Neither this agreement of Settlement nor any payment in terms hereof shall constitute a novation of the present obligation of the Applicant to the Respondent.
 The Respondent’s Managing Director also made an issue of the fact that whereas in the petition the Petitioner had contended that the Respondent was owing a sum of E2, 468, 530.63 (Two Million Four Hundred and Sixty Eight Thousand, Five hundred and Thirty Emalangeni Sixty Three Cents); it was alleged per the Deed of Settlement that the Respondent was actually owing a sum of E1, 200, 000.00 (One Million Two Hundred Thousand Emalangeni Only). I do not understand this complaint. Given that the amount agreed upon as owing in terms of the Deed of Settlement is much less than the one claimed in terms of the petition, such can only indicate that certain payments which had either not been credited to the Respondent’s account as at the time the petition was instituted had since been credited or even that the parties had haggled and come to an agreement the said lesser sum was the genuinely outstanding debt.

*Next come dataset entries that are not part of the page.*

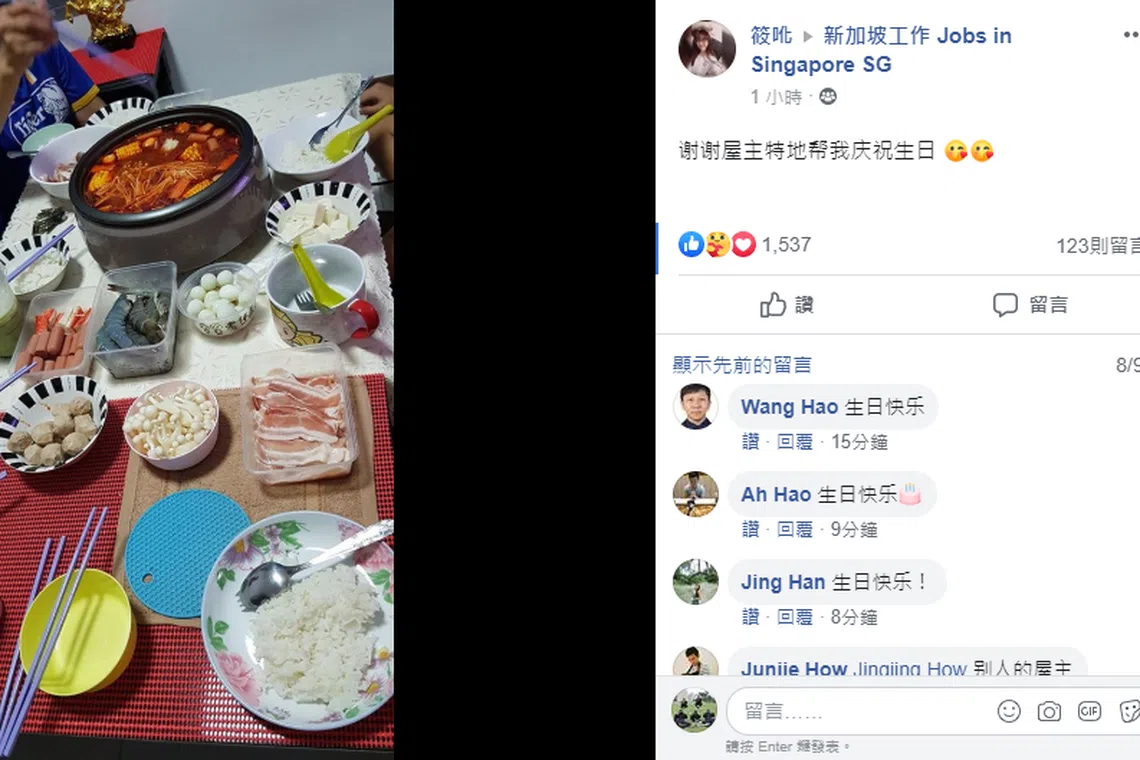View the 123則留言 comments count

coord(1098,246)
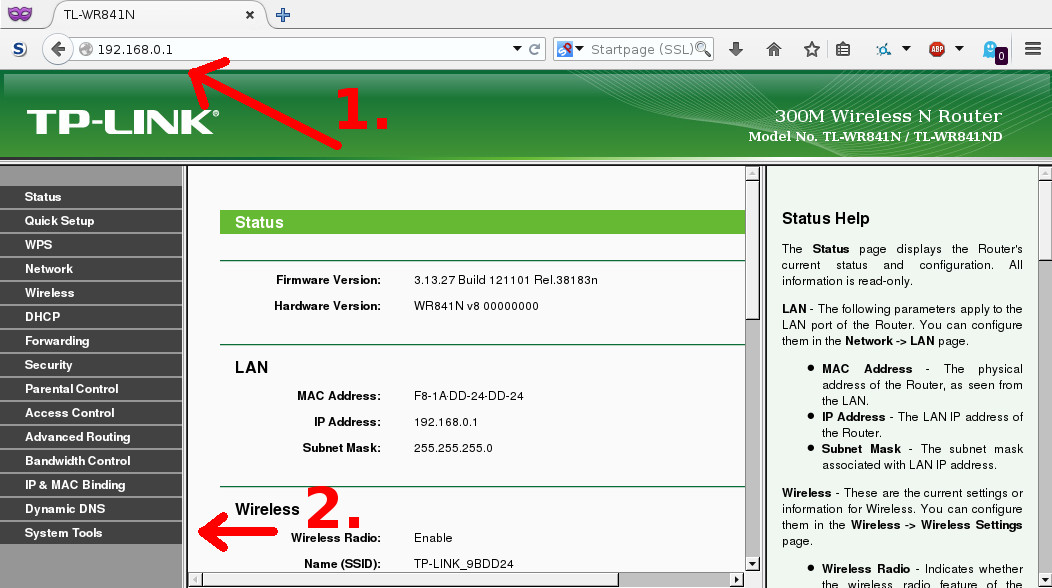Viewport: 1052px width, 588px height.
Task: Bookmark this page with the star icon
Action: pyautogui.click(x=811, y=49)
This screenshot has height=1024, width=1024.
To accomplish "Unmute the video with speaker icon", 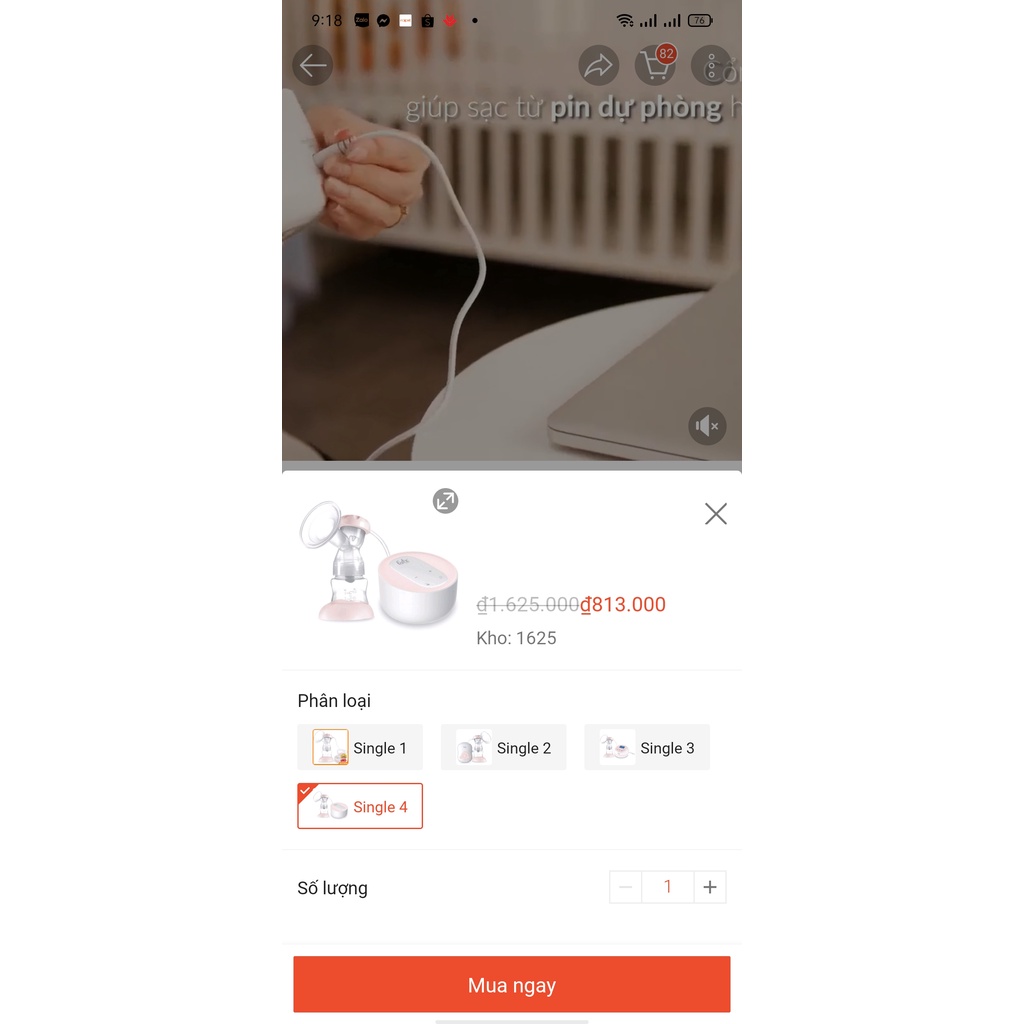I will click(x=707, y=426).
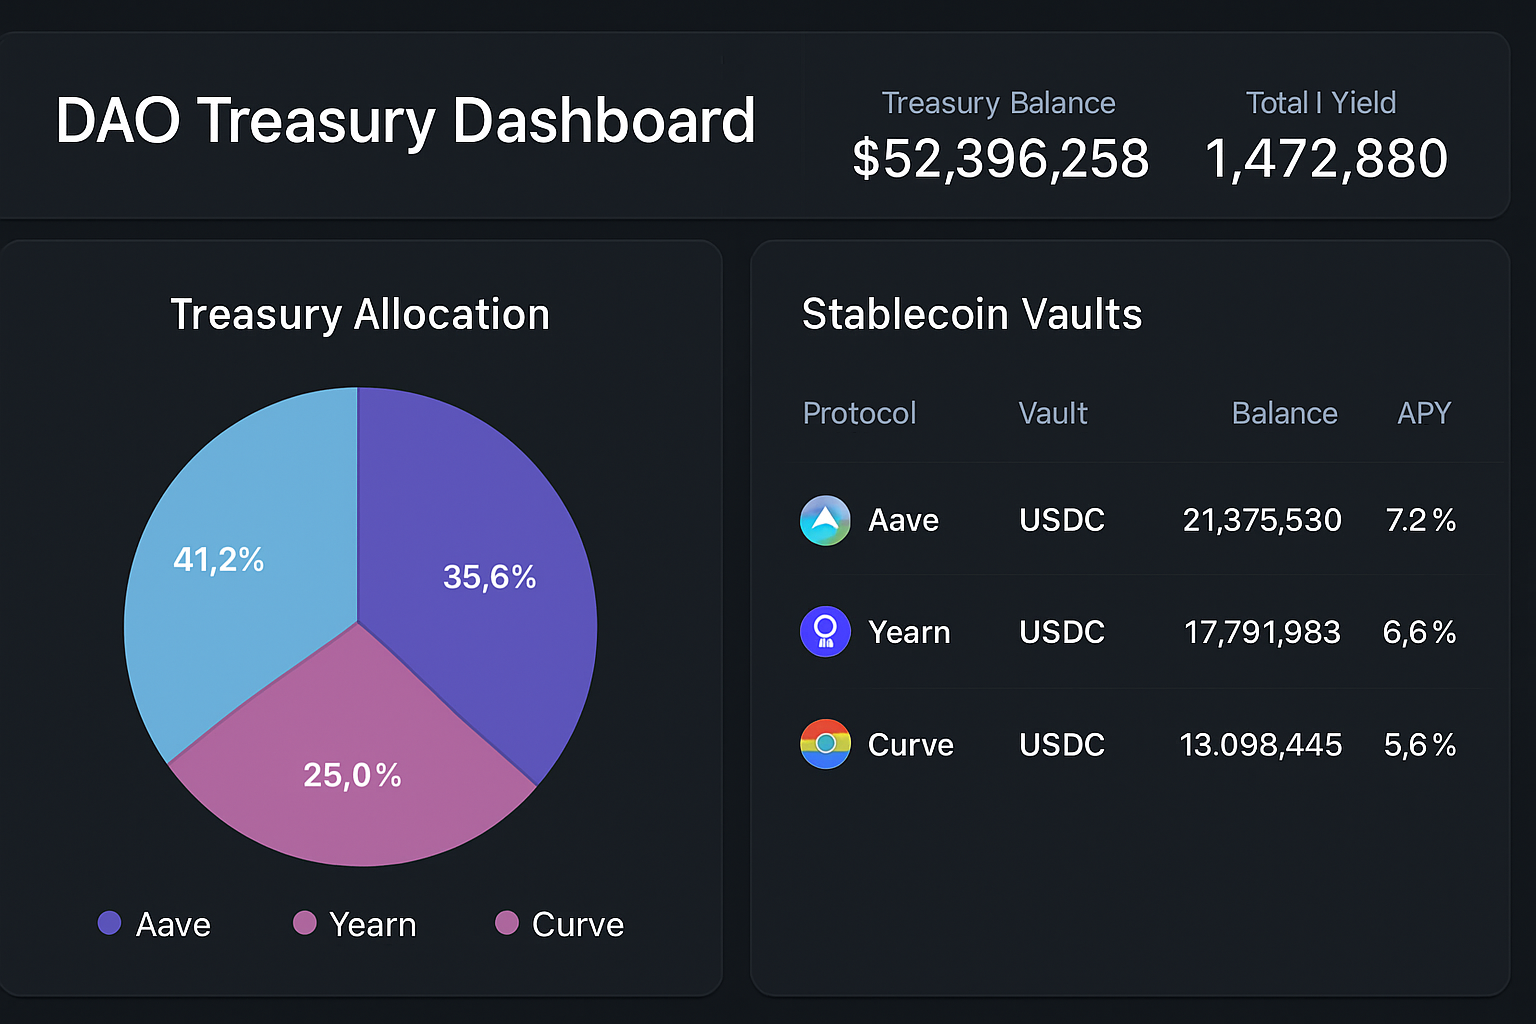This screenshot has width=1536, height=1024.
Task: Click the Yearn protocol icon
Action: tap(825, 632)
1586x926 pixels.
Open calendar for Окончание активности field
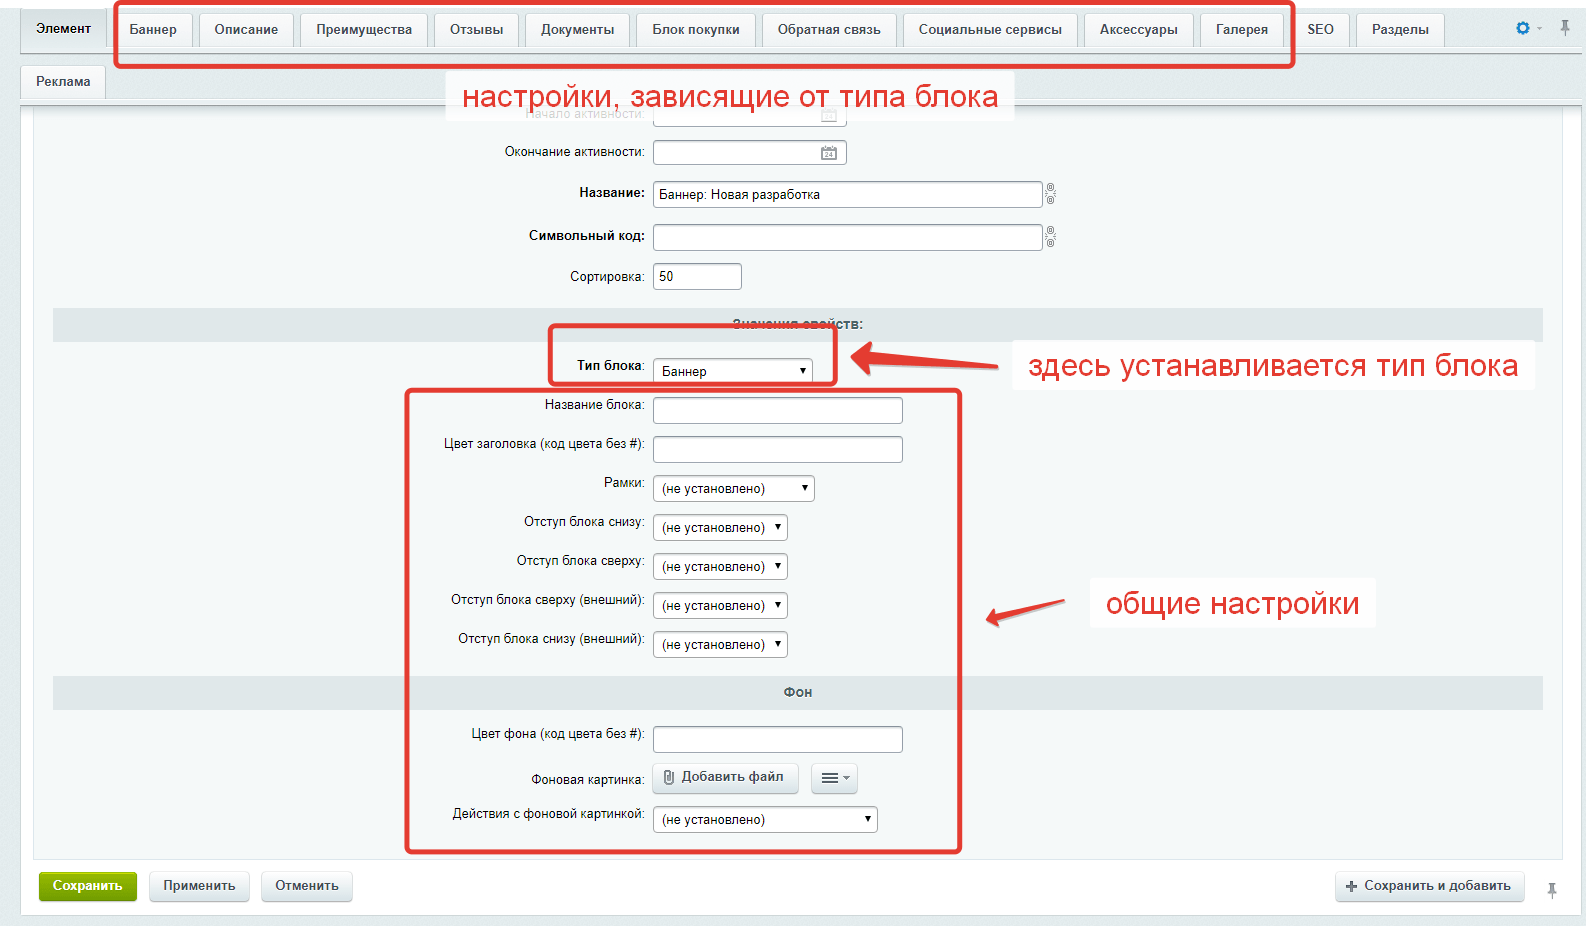[829, 153]
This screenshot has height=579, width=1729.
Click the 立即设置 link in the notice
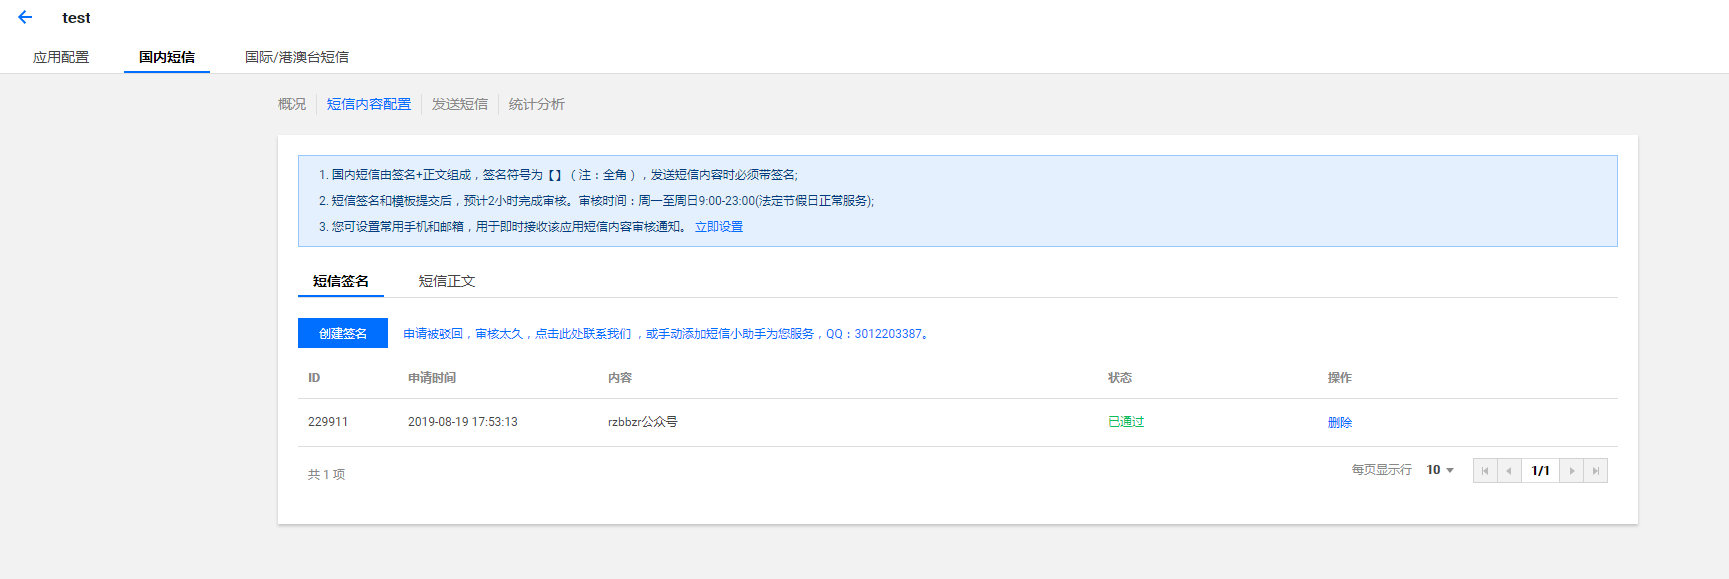[719, 227]
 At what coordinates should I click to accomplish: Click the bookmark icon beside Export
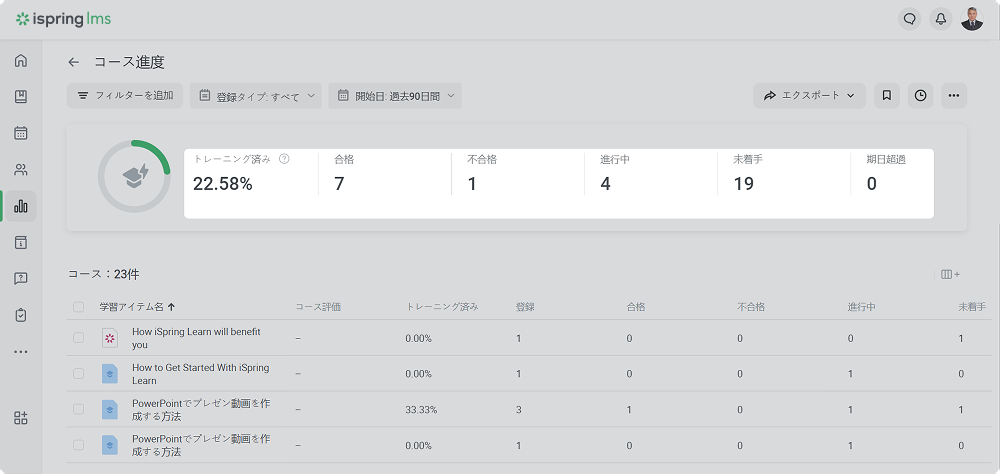[x=886, y=96]
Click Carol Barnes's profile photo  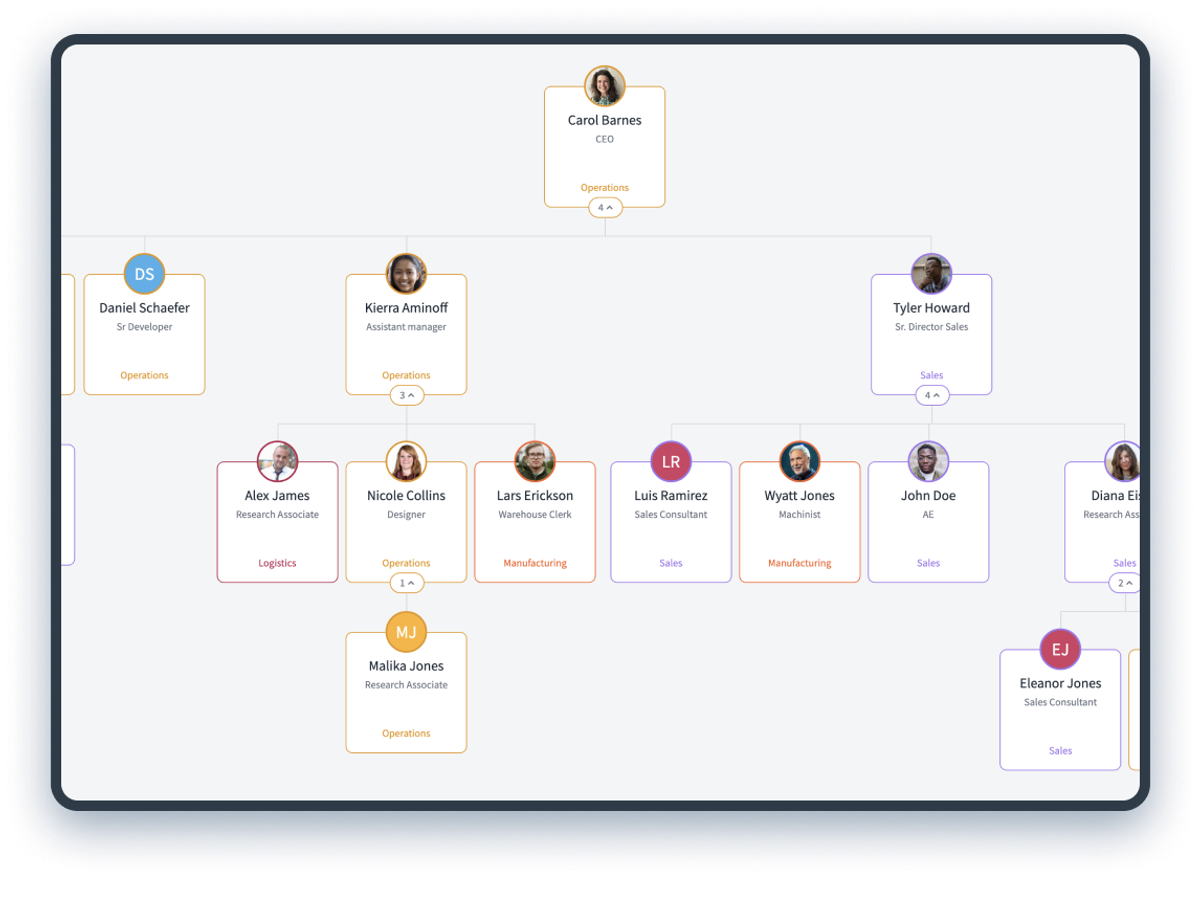click(604, 87)
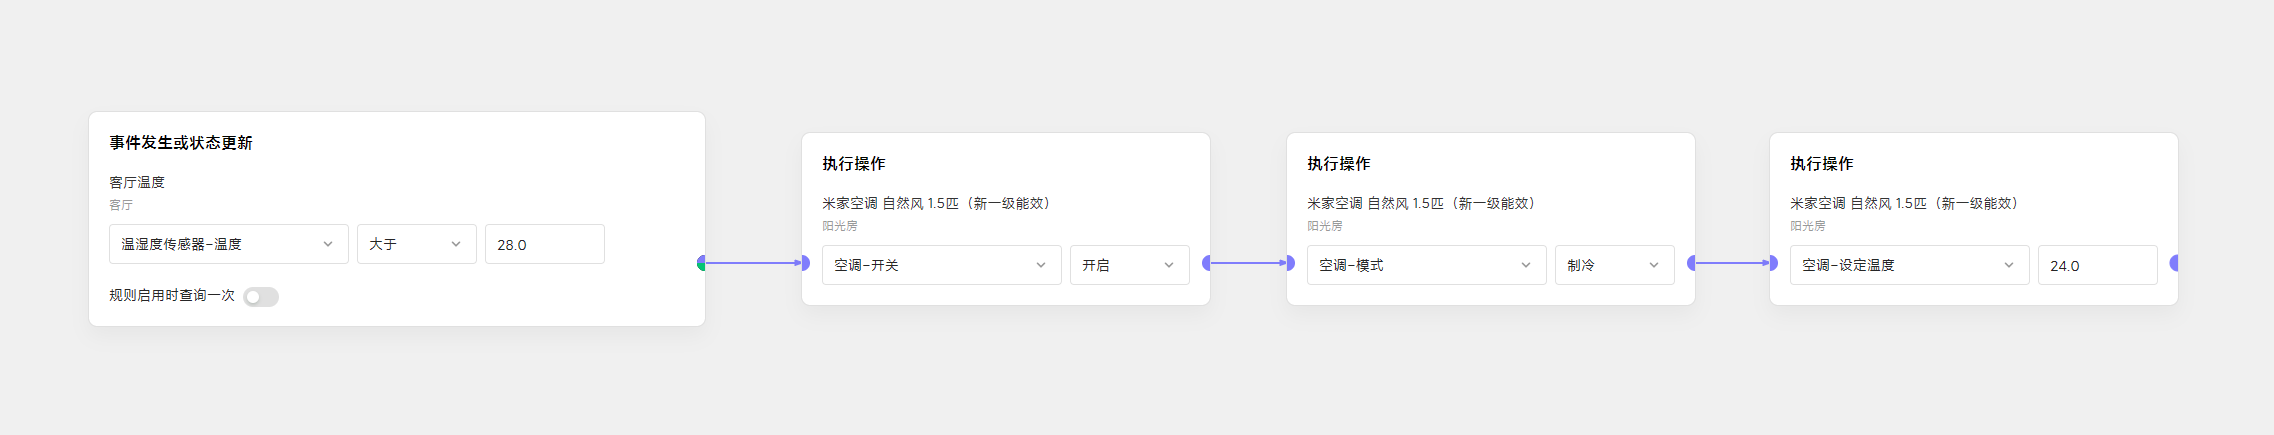Toggle the 规则启用时查询一次 switch
This screenshot has width=2274, height=435.
click(261, 297)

Furthermore whatever the reasons for the Deed Of Settlement to reflect the sum of E1, 200, 000.00 (One Million Two hundred Thousand Emalangeni) as outstanding, it cannot detract from the fact that the said sum is the one agreed upon between the parties as representing the outstanding due debt by the Respondent.
 The first Respondent’s Managing Director contends further that the latter was owed huge sums by the Swaziland Government to the knowledge of the Petitioner’s attorney who had touted himself to it to give his firm the instructions to recover such outstanding amounts on its behalf. It was alleged the Petitioner’s attorney had said that upon recovering the outstanding amounts from Government same would be used to settle the Respondent’s indebtedness to the Petitioner. Clearly the legal effect of this assertion,besides perhaps sounding embarrassing to the Petitioner’s attorney Mr. Mdladla without me having to make a finding on its truthfulness and or whether I believe it as it is irrelevant for my purposes hereof,is that the Respondent was not in the state of Actual Insolvency as its assets allegedly exceeded its liabilities. I have already alluded to the fact that a company would be liquidated even where it is not in Actual Insolvency, if it can be shown that same is in in a state of Commercial Insolvency. I reiterate that these notions will be referred to in greater detail herein below.
 The Respondent’s Managing Director further justified his decision in signing the Deed of Settlement and effectively acknowledging indebtedness to the Petitioner by alleging that the Respondent had concluded a contract to provide services to the iron ore mine at Ngwenya area. This had allegedly resulted in the Respondent partnering with another entity called MBE Transport and Construction Services (PTY) LTD. Because the partnership between the Respondent and this entity, required a loan from a financing entity called Ingula Commercial Finance (PTY) LTD, he found himself obliged to sign the Deed of Settlement in this matter in order for his company to access the loan concerned. This in turn resulted in the release of the scaffolding to the Petitioner.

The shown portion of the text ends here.